Posted by tigerhawkvok on January 23, 2010 15:18 in misc science , public science

I got a comment on a tweet of mine from a friend of mine on Facebook:

Statistically? What does that mean? I mean, I think statistics like "1 in 5" or is that just NASA's way of saying '09 had an average temp equal to '98's average temp?

(Source: Facebook)

It's a pretty reasonable question, which kind of underlines the misperceptions on how temperature stuff is measured. John's second point is pretty close to the mark, but there are some subtleties that get lost along the way.

So, first consider the way these temperatures are measured. Obviously, there is inherent instrument error, but there are much larger sources of error. Consider what would happen if you had 100 sensors seperated by 1 m in Death Valley, one sensor in the middle of the Pacific, and one in Antarctica. Obviously, an arithmetic mean is grossly inadequate. So, the data has to be integrated in some weighted manner, which introduces statistical error. Then consider local effects. If you have a thermometer at location X, but if you move it one meter to the left a building drops a shadow over the thermometer. Which is "more true"? People and critters, etc, will experience both temperatures. Do you use both? What about locations that have such a situation, but only one sensor? You need a model to integrate the data.
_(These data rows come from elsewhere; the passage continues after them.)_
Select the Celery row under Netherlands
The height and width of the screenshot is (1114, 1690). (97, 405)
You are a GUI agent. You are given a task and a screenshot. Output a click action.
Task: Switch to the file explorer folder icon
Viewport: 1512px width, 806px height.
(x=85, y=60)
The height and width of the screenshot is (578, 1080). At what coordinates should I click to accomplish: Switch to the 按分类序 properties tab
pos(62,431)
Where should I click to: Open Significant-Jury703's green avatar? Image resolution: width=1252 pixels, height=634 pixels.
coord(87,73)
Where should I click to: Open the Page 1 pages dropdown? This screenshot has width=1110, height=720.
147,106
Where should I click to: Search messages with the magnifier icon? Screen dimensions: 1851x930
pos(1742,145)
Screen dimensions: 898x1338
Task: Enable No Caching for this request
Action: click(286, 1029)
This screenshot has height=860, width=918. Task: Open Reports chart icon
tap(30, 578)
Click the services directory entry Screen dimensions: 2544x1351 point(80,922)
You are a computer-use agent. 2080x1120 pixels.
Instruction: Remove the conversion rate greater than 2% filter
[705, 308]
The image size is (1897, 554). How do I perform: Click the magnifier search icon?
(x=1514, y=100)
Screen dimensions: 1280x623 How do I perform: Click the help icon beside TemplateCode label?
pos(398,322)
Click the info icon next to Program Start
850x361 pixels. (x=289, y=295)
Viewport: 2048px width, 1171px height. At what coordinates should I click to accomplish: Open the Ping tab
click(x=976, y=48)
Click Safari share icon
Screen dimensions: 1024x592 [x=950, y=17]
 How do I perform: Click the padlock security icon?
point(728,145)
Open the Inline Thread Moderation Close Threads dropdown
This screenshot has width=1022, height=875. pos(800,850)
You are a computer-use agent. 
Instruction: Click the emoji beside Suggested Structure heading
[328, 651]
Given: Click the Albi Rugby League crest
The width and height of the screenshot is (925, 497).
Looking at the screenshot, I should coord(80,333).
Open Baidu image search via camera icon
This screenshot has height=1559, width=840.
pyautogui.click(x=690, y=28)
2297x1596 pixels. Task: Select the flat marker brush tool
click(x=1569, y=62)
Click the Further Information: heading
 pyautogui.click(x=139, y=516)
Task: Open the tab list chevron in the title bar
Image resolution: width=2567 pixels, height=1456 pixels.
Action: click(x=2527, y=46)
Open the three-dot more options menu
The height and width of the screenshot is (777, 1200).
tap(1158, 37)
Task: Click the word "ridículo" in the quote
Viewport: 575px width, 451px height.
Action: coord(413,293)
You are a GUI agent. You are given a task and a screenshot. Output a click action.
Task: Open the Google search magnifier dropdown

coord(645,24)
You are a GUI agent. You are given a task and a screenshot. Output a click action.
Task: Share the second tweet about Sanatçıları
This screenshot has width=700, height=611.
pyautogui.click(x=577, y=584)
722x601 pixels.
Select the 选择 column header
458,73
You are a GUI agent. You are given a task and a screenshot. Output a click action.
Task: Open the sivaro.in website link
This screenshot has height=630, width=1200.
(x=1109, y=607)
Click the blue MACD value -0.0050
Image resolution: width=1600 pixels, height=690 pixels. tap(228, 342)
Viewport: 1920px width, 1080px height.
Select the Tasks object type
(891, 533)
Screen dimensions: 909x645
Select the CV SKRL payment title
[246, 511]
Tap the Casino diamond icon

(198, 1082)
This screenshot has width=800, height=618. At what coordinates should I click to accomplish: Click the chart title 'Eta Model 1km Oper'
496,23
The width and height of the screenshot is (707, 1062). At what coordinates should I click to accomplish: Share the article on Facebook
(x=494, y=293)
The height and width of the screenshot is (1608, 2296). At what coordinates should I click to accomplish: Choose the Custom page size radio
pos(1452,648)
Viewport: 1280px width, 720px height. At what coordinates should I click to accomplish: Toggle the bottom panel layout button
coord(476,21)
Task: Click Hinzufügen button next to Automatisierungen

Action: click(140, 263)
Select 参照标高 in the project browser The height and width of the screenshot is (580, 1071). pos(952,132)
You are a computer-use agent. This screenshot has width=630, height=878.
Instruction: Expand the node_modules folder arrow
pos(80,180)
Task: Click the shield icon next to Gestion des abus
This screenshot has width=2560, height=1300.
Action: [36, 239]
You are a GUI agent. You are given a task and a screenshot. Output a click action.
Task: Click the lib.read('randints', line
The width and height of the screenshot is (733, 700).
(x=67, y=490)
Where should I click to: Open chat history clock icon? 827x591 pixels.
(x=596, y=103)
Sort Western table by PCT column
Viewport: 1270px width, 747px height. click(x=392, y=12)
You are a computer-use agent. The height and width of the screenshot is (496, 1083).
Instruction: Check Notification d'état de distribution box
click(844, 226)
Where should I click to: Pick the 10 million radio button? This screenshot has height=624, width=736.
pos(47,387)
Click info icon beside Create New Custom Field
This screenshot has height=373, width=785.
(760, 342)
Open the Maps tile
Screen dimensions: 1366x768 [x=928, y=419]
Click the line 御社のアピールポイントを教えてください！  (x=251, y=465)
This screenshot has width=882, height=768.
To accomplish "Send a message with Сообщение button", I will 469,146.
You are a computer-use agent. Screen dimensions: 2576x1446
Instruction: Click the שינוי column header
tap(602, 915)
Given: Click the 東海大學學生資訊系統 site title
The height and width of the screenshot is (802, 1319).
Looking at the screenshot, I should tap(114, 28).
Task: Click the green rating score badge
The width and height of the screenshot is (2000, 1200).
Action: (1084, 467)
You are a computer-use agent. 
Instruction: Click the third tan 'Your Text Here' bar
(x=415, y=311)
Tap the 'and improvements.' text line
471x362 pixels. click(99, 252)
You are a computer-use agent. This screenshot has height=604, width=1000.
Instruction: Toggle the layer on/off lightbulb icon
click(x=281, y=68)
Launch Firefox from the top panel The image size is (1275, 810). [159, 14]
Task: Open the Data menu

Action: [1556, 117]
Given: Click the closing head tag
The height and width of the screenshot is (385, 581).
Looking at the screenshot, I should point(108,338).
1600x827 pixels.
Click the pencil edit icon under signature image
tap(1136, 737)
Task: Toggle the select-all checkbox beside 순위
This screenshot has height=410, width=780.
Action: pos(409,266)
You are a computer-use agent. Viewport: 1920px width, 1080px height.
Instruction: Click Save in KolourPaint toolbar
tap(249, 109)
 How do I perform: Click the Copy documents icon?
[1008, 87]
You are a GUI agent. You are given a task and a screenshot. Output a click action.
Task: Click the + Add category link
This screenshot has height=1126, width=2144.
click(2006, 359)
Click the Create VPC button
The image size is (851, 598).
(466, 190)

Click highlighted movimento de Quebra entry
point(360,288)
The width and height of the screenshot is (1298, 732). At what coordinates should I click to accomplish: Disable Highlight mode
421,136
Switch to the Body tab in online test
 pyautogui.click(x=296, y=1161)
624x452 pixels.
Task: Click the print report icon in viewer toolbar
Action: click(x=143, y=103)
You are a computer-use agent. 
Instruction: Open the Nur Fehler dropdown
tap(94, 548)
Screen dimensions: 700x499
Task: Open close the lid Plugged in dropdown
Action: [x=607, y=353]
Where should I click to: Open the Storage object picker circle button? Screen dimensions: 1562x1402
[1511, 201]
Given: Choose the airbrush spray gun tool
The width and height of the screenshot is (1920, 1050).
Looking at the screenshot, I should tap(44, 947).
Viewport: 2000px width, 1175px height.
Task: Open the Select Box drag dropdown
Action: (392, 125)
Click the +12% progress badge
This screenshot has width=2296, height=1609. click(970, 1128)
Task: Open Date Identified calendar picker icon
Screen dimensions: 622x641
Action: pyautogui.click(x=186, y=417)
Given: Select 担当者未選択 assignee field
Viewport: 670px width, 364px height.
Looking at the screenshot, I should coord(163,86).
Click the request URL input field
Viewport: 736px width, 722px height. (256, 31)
Then consider what it means for the temps to be equal. Which is a higher temp: 30 +/ 0.3, or 29.8 + 0.5 / - 0.1 ? What about 30.1 +/- 0.7? There are good arguments on various sides, but the most honest thing to say is that they are statistically equivalent — that is, the temperatures all lie within the error bars of the other temperatures. However, the media would probably report the 29.8 temperature as the lowest and 30.1 temperature as the highest, though there is a compelling argument to be made for the reverse.

Here's a couple fairly extreme examples: is 32 +/- 0.1, or 30 +/- 5 larger? There is around a 30% chance that the second temperature is higher, and possibly as much as 3 degrees higher, which is significant. Statistically, you can't tell the difference between the two. A second case would be if you consider a stream of years with steadily improving detectors. If you had a five year span that the error bars kept shrinking, and each subsequent year was entirely within the error bars of the previous, can you say anything about trends in that data? Of course not.

Scientific data without error bars isn't scientific data, and it's a travesty the media almost never mentions error. There is a reason, though, that all the caveats are required and provided by people like NASA.